Colorful sci-fi animals keep new comic We Live from being DOA

Colorful sci-fi animals keep new comic We Live from being DOA
Illustration: Inaki Miranda

Not long into We Live #1 (Aftershock), a young boy named Hototo is playing with toys, running around with a tiny mutated lizard he’s designated as his “monster.” Dressed like a superhero, he’s about to begin snooping around their neighbor’s seemingly empty home, when his childlike curiosity gets abruptly stymied by his older sister, Tala, who ushers him away. Suddenly, as the two depart, it’s revealed their neighbor has hung himself. Moments like these, depicting the whimsy of childish innocence and wonder before snapping back into grim reality, are common in We Live.
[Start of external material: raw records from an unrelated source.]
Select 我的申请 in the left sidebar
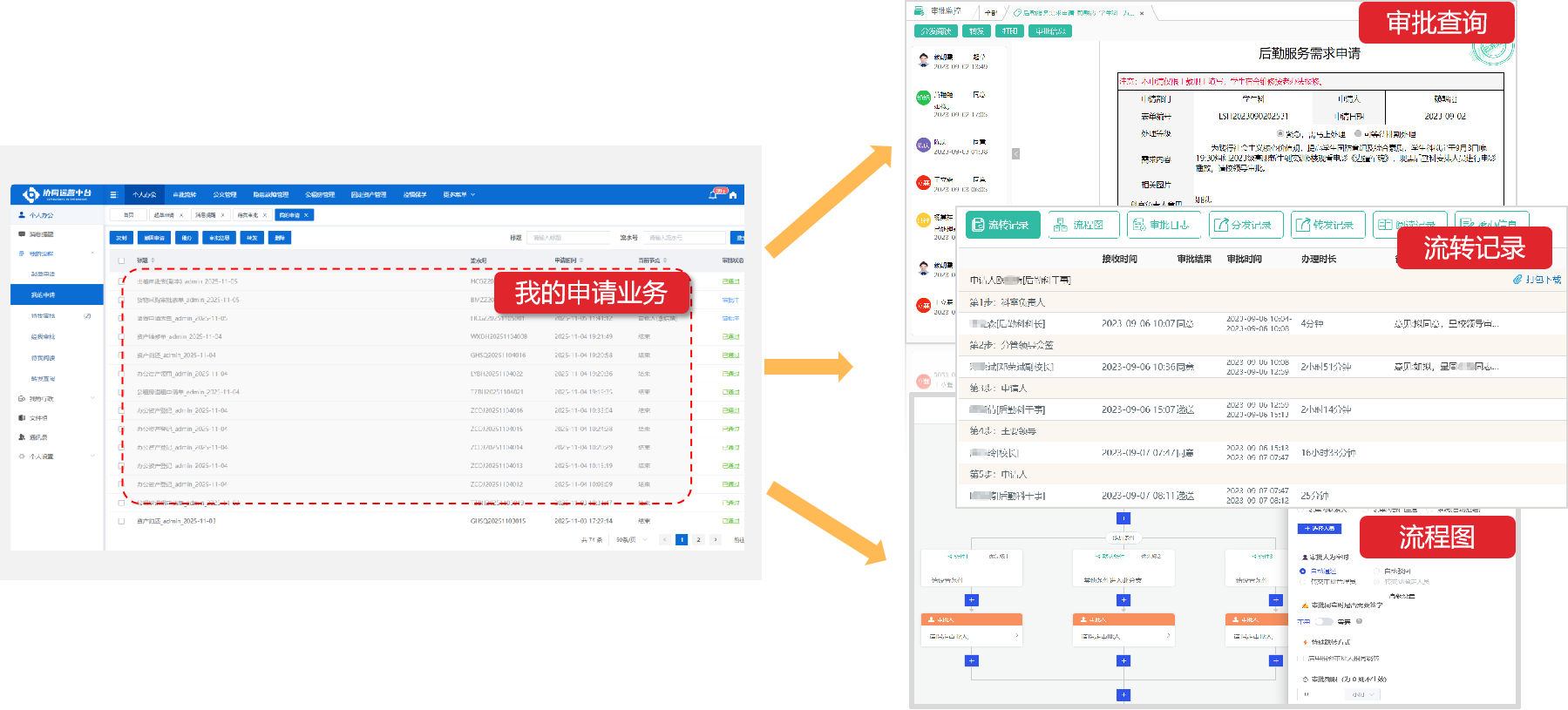Screen dimensions: 1568x710 (x=44, y=295)
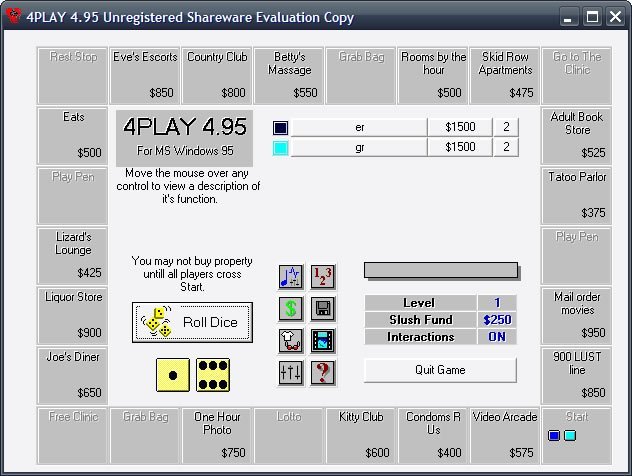Open the clothing shirt icon
This screenshot has height=476, width=632.
tap(291, 341)
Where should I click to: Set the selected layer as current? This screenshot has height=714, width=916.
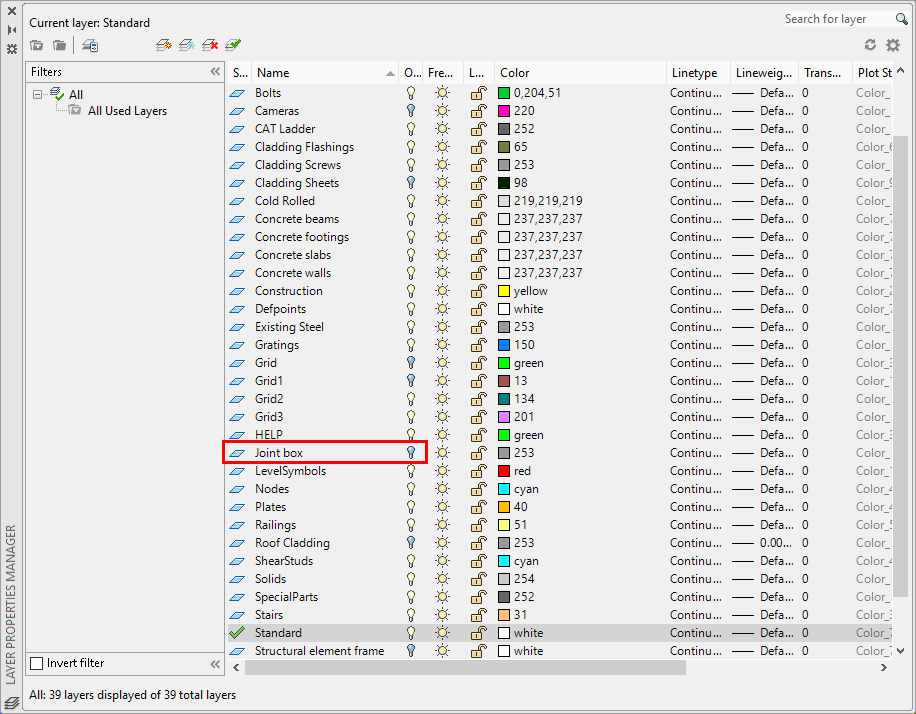coord(233,45)
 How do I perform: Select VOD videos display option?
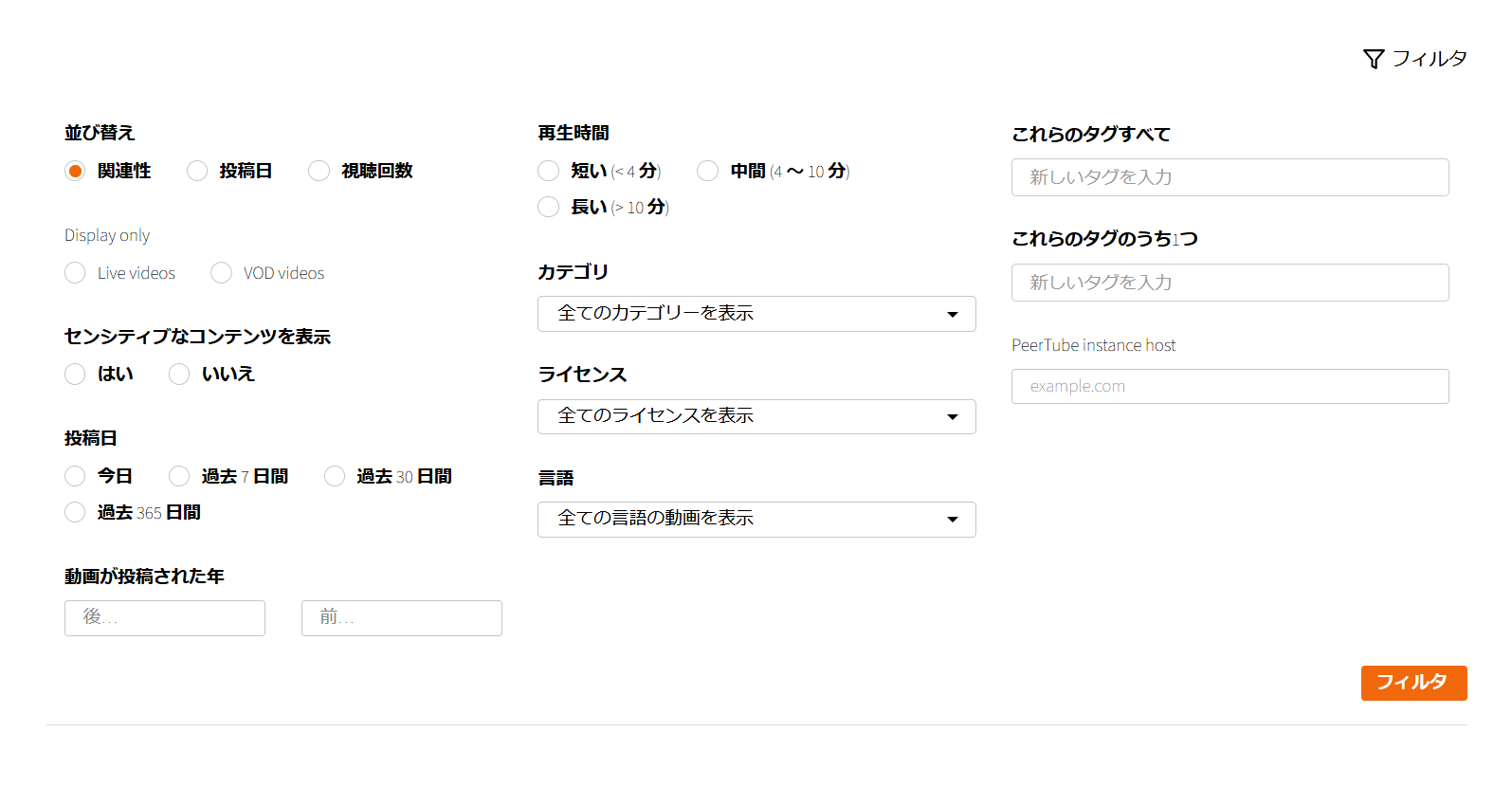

Roy and Inaki Miranda’s sci-fi apocalypse book has only released two issues thus far, but it definitely feels like that’s the only song they know how to play. It’s maybe best exemplified in the second issue, when a supporting character promises things will be fine the instant before he’s devoured by a mutant lion. It’s unintentionally hilarious in how sudden it is, but the book doesn’t stop there. More of those lions show up, and everyone who wasn’t named gets torn to shreds for no other reason than needing to make our lead characters’ journey much harder. Not that it wasn’t hard enough already: We Live is set on an Earth on the brink of destruction, with only five thousand children promised to be taken off-world to presumed safety—provided they can reach a beacon in time. So Hototo and Tala, plus their new friend Humbo and his guardian ape, Alice, set out to make the trek to salvation on foot (after escaping that lion massacre, of course).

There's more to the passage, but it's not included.